▶ [Problem details] Repeat the stretch of entries below from the line with "This screenshot has height=600, width=800." through the line with "Task: Click the task". Include both ends and add nothing.

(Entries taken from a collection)
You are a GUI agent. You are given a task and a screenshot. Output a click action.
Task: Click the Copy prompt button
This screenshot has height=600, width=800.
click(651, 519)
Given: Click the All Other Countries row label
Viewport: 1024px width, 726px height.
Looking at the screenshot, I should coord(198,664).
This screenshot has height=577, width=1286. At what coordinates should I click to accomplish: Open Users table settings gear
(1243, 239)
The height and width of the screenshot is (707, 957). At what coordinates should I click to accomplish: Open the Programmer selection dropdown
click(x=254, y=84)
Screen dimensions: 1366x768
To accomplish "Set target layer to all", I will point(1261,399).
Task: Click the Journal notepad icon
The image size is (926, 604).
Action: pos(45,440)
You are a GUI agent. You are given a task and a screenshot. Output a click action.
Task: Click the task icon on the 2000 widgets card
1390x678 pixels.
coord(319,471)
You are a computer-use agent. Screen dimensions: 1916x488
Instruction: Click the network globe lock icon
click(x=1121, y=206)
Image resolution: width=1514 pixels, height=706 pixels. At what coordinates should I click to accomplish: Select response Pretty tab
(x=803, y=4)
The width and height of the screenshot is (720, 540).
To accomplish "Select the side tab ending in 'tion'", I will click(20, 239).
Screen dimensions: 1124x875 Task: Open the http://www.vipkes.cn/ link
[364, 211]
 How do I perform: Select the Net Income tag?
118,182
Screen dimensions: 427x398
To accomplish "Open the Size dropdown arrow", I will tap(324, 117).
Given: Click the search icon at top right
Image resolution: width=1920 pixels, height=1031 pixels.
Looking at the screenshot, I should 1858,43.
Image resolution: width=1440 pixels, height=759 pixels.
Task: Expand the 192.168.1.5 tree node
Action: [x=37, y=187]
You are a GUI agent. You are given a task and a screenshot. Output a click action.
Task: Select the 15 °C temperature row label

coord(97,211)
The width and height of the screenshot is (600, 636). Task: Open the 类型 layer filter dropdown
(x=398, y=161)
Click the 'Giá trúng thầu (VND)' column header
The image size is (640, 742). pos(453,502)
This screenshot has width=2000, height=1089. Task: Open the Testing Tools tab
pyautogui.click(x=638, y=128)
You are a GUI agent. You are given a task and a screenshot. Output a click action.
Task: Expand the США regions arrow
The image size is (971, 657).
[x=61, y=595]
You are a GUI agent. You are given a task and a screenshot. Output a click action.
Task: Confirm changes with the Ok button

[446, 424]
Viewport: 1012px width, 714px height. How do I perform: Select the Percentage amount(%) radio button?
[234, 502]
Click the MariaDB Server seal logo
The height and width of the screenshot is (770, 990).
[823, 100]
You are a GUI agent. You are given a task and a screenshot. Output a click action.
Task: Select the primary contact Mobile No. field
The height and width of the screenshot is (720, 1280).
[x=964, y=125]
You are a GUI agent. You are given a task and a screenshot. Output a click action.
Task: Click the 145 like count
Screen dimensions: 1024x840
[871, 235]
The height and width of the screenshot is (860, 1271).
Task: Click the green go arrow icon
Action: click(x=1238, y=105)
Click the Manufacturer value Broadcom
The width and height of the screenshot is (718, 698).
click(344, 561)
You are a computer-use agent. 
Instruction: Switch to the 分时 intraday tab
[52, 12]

▶ [Answer below]
This screenshot has height=600, width=800.
click(651, 519)
Given: Click the All Other Countries row label
Viewport: 1024px width, 726px height.
Looking at the screenshot, I should coord(198,664).
This screenshot has height=577, width=1286. At what coordinates should I click to accomplish: Open Users table settings gear
(1243, 239)
The height and width of the screenshot is (707, 957). At what coordinates should I click to accomplish: Open the Programmer selection dropdown
click(x=254, y=84)
Screen dimensions: 1366x768
To accomplish "Set target layer to all", I will point(1261,399).
Task: Click the Journal notepad icon
The image size is (926, 604).
Action: pos(45,440)
You are a GUI agent. You are given a task and a screenshot. Output a click action.
Task: Click the task icon on the 2000 widgets card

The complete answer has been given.